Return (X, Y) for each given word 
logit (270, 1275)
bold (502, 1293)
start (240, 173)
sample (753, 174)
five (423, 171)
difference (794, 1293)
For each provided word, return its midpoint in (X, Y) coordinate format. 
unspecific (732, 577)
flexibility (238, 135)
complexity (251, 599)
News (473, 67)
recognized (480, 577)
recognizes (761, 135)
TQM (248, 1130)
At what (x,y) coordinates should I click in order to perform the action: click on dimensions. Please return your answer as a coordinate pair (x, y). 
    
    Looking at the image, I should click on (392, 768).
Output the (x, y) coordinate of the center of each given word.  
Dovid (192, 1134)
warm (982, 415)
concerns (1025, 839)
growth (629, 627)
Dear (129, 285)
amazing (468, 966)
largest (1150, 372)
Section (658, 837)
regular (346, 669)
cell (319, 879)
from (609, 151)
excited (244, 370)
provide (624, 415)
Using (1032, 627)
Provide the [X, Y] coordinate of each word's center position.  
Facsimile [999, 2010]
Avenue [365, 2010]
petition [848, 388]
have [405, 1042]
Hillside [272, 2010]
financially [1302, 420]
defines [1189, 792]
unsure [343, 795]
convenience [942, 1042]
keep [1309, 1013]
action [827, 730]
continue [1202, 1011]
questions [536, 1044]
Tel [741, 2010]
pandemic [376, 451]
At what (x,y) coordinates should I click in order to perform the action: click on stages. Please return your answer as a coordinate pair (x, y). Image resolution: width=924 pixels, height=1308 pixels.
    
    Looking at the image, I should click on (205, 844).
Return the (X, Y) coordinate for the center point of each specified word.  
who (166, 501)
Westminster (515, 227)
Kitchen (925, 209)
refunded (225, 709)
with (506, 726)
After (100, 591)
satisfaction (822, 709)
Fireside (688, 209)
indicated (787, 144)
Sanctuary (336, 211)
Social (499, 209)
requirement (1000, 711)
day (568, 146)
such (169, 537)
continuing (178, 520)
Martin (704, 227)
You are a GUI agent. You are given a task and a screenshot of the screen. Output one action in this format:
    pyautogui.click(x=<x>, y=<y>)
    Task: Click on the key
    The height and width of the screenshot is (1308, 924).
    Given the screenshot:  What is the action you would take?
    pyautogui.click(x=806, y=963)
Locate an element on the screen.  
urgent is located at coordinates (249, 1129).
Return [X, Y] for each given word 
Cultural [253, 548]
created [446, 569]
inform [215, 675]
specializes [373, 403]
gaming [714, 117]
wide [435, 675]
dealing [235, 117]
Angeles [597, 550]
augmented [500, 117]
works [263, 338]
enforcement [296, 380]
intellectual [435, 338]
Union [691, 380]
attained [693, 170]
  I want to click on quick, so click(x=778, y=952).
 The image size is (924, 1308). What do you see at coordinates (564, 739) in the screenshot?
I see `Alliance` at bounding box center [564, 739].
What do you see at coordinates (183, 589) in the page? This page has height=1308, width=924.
----------
## Exercise
From the data above, copy out every line that contains the word "format". Only matches with the same uppercase and lowercase letters count.

## Answer to this problem
For each provided word, return its midpoint in (X, Y) coordinate format. 
You are a GUI agent. You are given a task and a screenshot of the screen. Output one action in this format:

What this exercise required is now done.